NINGUÉM PERDE O QUE NÃO TEM - Normanda ( Lia de Sá Leitão)

Mais uma vez ela adentra no quarto de banho sem muita vontade de nada, abre o chuveiro e deixa a fumaça tomar o ambiente, senta-se na tampa do vaso sanitário e fica como Pensador, sente até um certo prazer na posição de olhar o quase nada, questiona a eterna curiosidade das portas fechadas, todo armário de banheiro possui porta fechada e nunca tem nada ali de valor, todos os baús de roupas sujas tem tampa, mas ninguém questiona que roupas estão ali. Não tem graça olhar o box, é vidro, tudo às mostras mas todas as portas fechadas são interessantes. O que dizer com as próprias portas? Sempre fechadas rangindo sem óleo, fazia tempo que não abria uma brexa, mas qual o motivo de abrir uma porta se sempre tinha alguém curioso para olhar, tirar as coisas do lugar, revirar os espaços ocupados de velhas lembranças, cavoucar o que já estava com cheiro de mofo, levantar ácaros naquele cantinho e sair. Será que as visitas que frequentam as nossas casas vão abrir as portas do armário do banheiro para ver qual o uso dali? Assim como alguém pode deixar abrir alguma porta que escondemos a chave, mas esquecemos por um motivo ou outro de dar a volta na fechadura. Qual o sentido daquele mistério?

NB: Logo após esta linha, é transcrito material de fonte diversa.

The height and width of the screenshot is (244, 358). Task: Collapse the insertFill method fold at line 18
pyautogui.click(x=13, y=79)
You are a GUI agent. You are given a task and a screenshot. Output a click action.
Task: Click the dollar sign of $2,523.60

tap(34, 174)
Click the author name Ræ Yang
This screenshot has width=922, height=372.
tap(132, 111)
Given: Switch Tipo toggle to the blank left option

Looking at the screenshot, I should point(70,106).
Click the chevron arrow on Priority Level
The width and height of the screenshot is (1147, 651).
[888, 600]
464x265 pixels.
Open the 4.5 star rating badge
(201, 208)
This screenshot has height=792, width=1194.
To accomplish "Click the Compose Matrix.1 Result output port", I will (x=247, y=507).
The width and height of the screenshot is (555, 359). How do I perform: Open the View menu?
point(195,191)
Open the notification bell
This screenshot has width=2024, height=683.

O quarto de banho estava tomado pelo vapor gotículas desciam como uma lágrima do seu rosto imparcial, de olhar parado num ponto que nem era o azuleijo azul e sim a alma. Sentiu um calor de sauna agressivo porém relaxador. Levantou-se sem muito entusiasmo, tirou calmamente a blusa, os shorts, a calcinha, do mesmo jeito que não se está com vontade de sonhar mas se tem que sonhar para não morrer. Assim, ela estava ali, nua, olhando a água em cascata. Nada se misturava, nem fantasias, nem desejos, tudo era apenas um corpo nu molhado a ensar em portas que deviam ter ficado fechadas e que tinham se escancarado para mostar o quê? Paixão, bem querer, vontades, só não podia ser amor, o amor é leve, é suave, é folha que plana ao mais leve toque da brisa, é o próprio ar invade o espaço. Fez um risinho de quem vê a consciência do mundo ironicamente acertar os ponteiros das horas, só o tempo vence a máquina que pensa a realização do momento sem questionar o motivo pelo qual se deixou a porta aberta.